## MATERIAL TO PROCESS

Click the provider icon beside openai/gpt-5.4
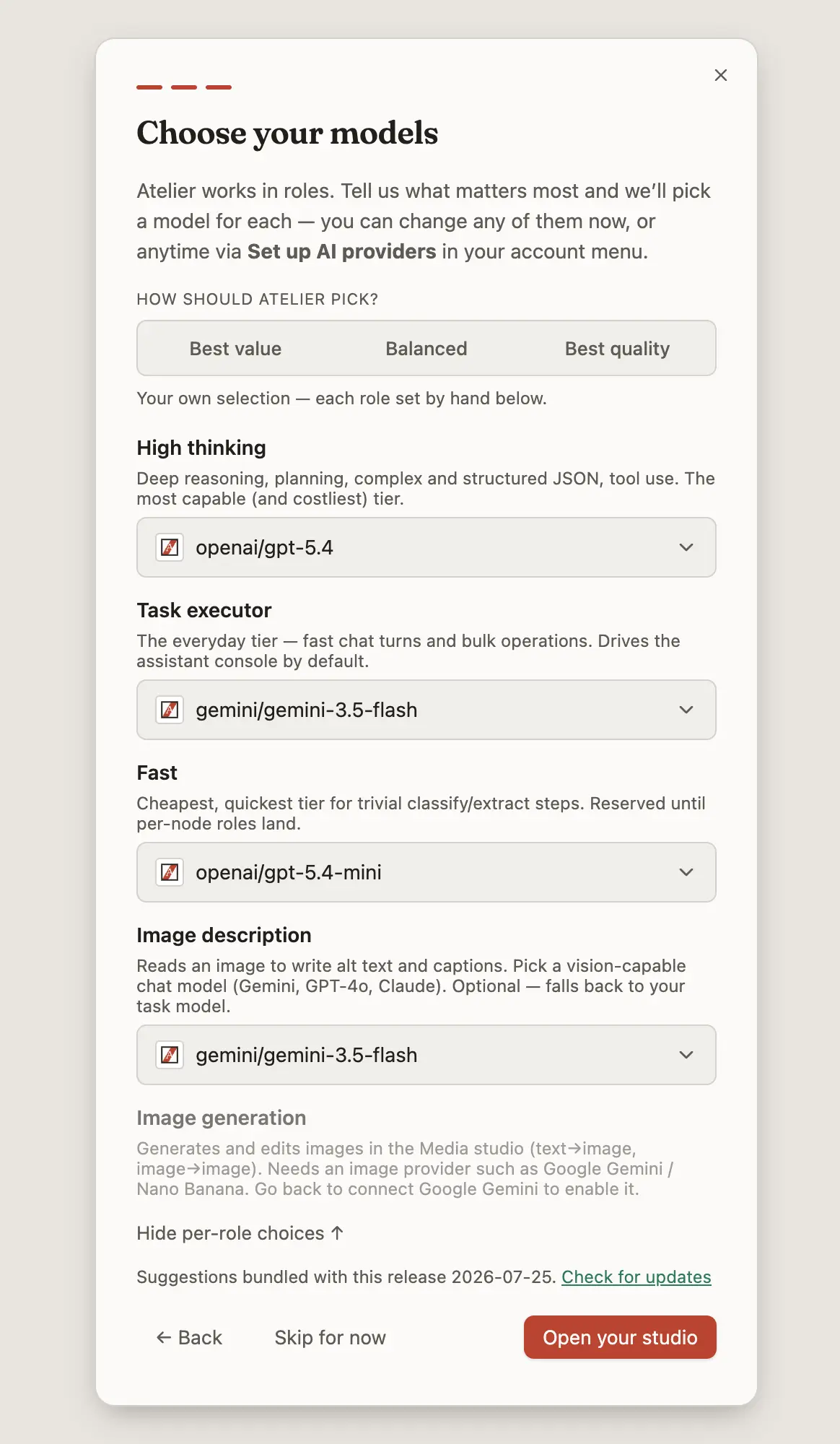 point(170,547)
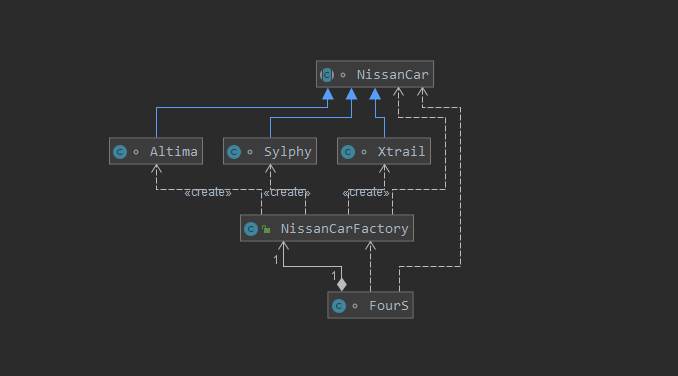
Task: Select the Xtrail class node
Action: [384, 151]
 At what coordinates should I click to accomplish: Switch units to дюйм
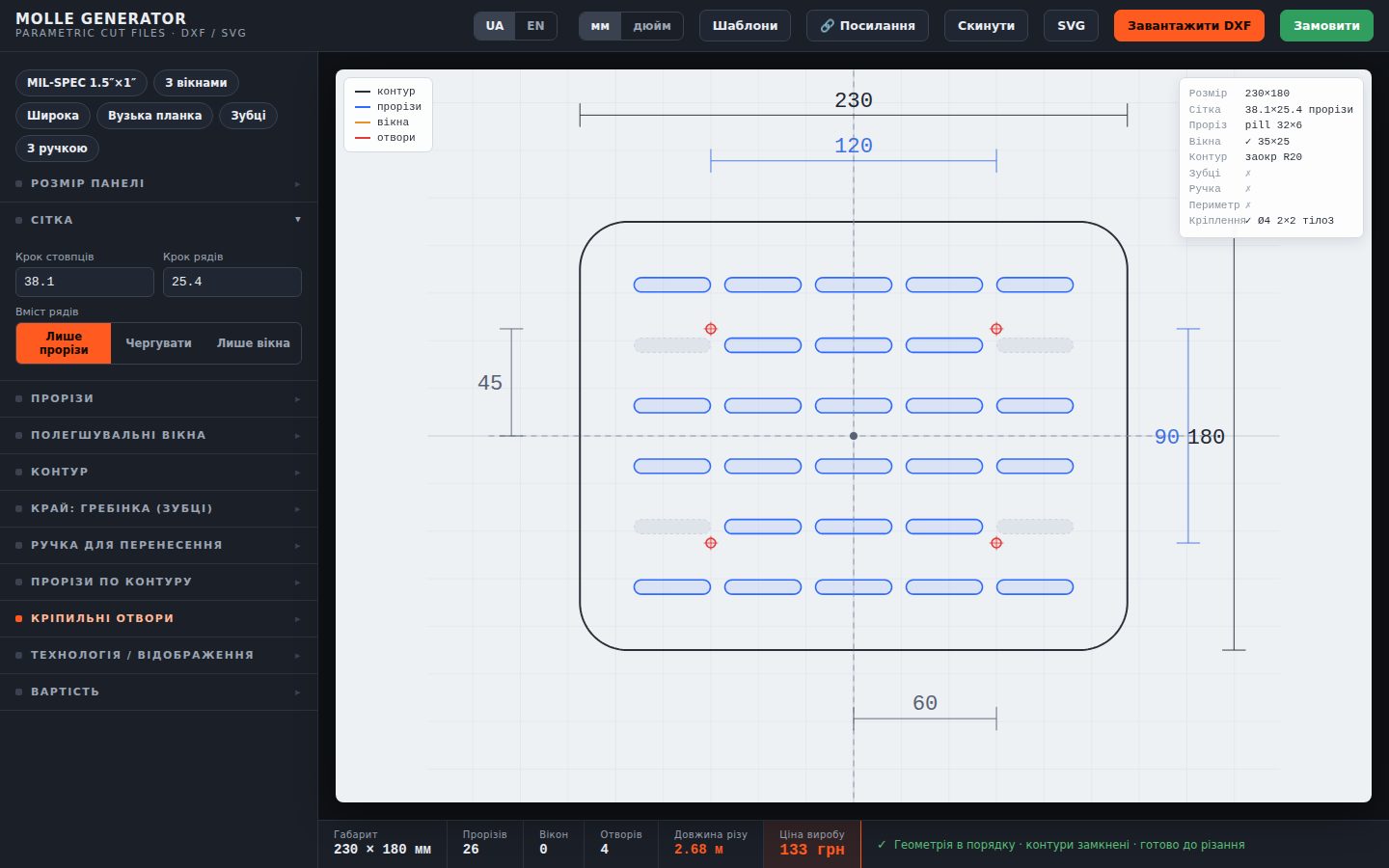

## WHAT YOU WILL DO
Repeat the listing above exactly, omitting the pictures it contains.

## WRITTEN ANSWER
Click the provider icon beside openai/gpt-5.4
 point(170,547)
Task: Select the Xtrail class node
Action: [384, 151]
 At what coordinates should I click to accomplish: Switch units to дюйм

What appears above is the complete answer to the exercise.